EXERCISE TEXT:

Friday, August 24, 2007

Wrong side of the world...

I definatly woke up angry this morning. I wish I could blame it on sleeplessness but I slept until 11 yesterday. BECAUSE I COULD. Becasue I couldn't think or talk or listen any more and I had to find time alone somehow.

This Fing sucks. I just want you all to know that. He sucks, what he's done sucks, how I feel sucks.

OK. Screw this. No more sucking. There's this local radio station tha does soemthing called "Simple Pleasures" The DJs will talk about easy fun nice things that make them smile and then they will take phone calls. I'm going to do this from time to time to remind myself that even if your husband is a dirty drunk who gambles away your life and then stuffs whats left of your money into a crack pipe and some dirty whore's unmentionables, there's still a silver lining to life.

My simple Pleasure:

Clean underwear.

Sunday, August 19, 2007

Ghosts, Memories and Wishes

I wish I could tell all of you who are too eager to await the book what is really going on in my life.

I wish I could sit down with each and every person in my life now or who was ever in my life or who ever wanted to be in my life and tell you all what I think and feel and want.

RECORD EXTRACTS:
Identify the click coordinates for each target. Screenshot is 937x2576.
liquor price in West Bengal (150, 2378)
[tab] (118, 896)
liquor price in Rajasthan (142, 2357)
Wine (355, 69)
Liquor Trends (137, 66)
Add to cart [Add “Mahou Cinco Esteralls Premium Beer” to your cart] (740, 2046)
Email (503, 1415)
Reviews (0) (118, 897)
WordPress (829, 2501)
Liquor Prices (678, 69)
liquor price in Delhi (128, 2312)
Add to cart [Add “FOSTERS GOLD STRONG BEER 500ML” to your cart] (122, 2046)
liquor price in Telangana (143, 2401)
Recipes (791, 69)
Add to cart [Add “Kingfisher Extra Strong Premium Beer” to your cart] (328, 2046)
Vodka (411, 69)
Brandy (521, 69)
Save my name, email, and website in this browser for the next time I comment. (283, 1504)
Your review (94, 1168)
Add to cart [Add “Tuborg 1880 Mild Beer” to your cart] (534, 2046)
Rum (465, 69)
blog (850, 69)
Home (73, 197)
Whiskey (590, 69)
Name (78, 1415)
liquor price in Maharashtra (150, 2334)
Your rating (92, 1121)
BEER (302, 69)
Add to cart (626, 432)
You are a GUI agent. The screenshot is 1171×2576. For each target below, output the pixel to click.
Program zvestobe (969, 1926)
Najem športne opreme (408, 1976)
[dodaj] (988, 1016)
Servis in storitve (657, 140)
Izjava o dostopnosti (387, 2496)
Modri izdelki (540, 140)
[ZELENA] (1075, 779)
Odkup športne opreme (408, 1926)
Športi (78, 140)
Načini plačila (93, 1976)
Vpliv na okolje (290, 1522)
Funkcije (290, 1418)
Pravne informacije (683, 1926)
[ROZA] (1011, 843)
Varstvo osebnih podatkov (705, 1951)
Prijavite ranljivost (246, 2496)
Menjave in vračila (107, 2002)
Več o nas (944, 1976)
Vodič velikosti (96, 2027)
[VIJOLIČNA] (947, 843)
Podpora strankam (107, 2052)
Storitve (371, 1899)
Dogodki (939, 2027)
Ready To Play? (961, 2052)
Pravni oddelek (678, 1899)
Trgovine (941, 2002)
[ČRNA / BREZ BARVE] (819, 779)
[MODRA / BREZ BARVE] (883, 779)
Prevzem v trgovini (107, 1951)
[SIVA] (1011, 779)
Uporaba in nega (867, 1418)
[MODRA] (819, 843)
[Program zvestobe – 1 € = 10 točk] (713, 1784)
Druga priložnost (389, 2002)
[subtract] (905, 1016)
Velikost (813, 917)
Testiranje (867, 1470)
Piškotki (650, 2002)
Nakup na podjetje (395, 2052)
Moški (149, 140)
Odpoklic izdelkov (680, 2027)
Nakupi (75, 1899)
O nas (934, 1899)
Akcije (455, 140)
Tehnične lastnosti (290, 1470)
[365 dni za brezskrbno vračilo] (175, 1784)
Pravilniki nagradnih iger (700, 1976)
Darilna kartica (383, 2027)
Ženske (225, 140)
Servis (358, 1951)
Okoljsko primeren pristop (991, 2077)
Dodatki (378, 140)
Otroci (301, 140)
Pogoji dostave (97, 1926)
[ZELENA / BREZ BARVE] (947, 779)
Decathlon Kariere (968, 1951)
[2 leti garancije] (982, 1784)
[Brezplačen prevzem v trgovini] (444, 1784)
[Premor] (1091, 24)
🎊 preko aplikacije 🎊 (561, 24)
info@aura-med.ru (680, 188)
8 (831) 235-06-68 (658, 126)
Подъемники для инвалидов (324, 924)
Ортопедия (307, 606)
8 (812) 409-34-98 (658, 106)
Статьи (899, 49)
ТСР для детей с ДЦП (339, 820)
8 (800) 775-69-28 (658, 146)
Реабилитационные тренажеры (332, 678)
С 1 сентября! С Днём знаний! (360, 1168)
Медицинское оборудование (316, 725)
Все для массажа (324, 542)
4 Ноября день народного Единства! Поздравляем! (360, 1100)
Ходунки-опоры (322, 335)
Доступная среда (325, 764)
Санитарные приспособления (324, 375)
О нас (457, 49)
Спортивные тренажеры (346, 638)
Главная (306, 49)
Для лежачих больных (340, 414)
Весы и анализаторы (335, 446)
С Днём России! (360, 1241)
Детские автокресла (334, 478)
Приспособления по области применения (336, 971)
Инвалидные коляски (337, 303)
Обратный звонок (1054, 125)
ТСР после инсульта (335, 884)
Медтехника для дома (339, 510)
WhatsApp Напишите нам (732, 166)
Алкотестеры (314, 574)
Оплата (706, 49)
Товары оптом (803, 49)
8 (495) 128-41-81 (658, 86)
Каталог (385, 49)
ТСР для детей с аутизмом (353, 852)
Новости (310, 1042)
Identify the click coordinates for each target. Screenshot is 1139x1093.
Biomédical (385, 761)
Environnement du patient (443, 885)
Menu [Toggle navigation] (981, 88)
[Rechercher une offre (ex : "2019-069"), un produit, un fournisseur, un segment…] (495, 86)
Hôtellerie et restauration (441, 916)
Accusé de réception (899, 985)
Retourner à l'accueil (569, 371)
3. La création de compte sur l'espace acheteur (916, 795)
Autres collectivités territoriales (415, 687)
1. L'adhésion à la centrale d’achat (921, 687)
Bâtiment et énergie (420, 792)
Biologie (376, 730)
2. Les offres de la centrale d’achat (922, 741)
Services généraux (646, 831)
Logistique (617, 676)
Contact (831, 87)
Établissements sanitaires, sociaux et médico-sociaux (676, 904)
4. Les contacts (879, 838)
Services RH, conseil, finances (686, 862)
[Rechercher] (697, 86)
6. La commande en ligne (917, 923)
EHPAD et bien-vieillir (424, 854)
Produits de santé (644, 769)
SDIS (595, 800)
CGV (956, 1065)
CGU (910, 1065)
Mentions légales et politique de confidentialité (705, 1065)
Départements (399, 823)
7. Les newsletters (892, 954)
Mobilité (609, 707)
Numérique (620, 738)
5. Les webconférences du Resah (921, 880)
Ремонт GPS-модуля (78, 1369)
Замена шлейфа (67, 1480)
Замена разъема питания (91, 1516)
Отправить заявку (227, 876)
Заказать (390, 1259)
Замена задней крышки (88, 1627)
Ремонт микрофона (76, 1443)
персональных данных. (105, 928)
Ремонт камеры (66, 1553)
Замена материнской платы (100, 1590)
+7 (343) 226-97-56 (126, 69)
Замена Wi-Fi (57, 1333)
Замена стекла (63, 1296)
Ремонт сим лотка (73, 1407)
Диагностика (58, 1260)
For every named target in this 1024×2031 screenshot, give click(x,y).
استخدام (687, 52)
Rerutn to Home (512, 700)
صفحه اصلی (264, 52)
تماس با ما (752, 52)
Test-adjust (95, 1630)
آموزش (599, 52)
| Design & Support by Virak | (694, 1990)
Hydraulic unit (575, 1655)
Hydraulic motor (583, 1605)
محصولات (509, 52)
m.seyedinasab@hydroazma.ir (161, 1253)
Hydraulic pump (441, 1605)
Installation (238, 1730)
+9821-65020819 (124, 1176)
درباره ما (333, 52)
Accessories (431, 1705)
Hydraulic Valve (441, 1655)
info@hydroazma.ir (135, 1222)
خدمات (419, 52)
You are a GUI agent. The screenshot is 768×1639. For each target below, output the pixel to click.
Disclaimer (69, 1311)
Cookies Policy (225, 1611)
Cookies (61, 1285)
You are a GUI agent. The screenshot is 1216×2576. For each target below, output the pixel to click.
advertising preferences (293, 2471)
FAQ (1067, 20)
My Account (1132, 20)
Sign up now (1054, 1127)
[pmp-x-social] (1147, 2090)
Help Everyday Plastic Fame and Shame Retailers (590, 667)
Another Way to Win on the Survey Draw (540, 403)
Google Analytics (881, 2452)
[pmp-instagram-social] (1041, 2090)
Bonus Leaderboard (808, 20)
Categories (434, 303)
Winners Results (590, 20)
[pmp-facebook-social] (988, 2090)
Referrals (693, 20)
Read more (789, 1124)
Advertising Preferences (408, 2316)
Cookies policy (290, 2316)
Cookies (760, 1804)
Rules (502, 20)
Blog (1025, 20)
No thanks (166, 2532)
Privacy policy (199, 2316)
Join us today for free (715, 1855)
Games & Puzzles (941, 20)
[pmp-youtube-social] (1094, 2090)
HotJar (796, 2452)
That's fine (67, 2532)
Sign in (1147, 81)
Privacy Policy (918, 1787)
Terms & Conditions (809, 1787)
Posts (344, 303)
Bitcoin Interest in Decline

WORK INSTRUCTION 1: In the blog text, what does the writer name as their simple pleasure?
WORK INSTRUCTION 2: Transcribe a passage from the blog text that begins at the words "OK. Screw this." and stops after "feel and want.".
WORK INSTRUCTION 3: Pick up the blog text right after its last sentence and continue writing it.

EXERCISE OUTPUT 1: Clean underwear.

EXERCISE OUTPUT 2:
OK. Screw this. No more sucking. There's this local radio station tha does soemthing called "Simple Pleasures" The DJs will talk about easy fun nice things that make them smile and then they will take phone calls. I'm going to do this from time to time to remind myself that even if your husband is a dirty drunk who gambles away your life and then stuffs whats left of your money into a crack pipe and some dirty whore's unmentionables, there's still a silver lining to life.

My simple Pleasure:

Clean underwear.

Sunday, August 19, 2007

Ghosts, Memories and Wishes

I wish I could tell all of you who are too eager to await the book what is really going on in my life.

I wish I could sit down with each and every person in my life now or who was ever in my life or who ever wanted to be in my life and tell you all what I think and feel and want.

EXERCISE OUTPUT 3:
To tell you what I have lost and sacrificed and left and been cheated out of. I wish I could tell you and you could hold me. And then you would tell me how much more I deserve out of life and that everyone makes mistakes. You would tell me of how much you valued me and how much I helped you or entertained you or made an impression on you.

You could whisper to me and cry with me and laugh with me and make me feel whole. But I can't and you can't and so here I am. Shit in one hand and a wish in the other as some may say.

I can't ask you to believe what I have been through. I can't write it or speak it or tell you in a hushed tone on the back porch with you old black lab licking your feet. I can't because I gave you up a long time ago and you are one of those things that never belonged to me any how.

Not that you ever whispered to me or held me or needed me. You were one of the type to sit across the room and watch me laugh and it would make you smile to see me happy. You were the one to watch me be kissed and revel in the glory of the peace I felt. You were the one to catch a glimpse of a sparkle in my eye and imagine that I were indeed a diamond myself.

Had I ever had any claims to you it was that of your grace and leniency of my faults. My quirks and unsavory bits and pieces you always forgave and they were to you proof that I was human and therefore worthy of your protection.

I say protection with authority, for everything you did you did to help me. You, I believe would have held me and kissed me and done all those things I need so badly now had you thought it would ultimately do me any bit of good. But you saw what was coming and you knew what was best, you in your silent and patient watchfulness knew how to gauge when to pick me up and when to let me fall.

So this is to you who let me fall and to you who pick me up. To you who come near and to you who wait in the wings. To you who praise me and embrace me openly and to you who secretly pray for me every night. To you who love me loudly and softly.

Monday, August 13, 2007

Desperado

I just want to scream, kick, and throw a fit.

Is that too much to ask?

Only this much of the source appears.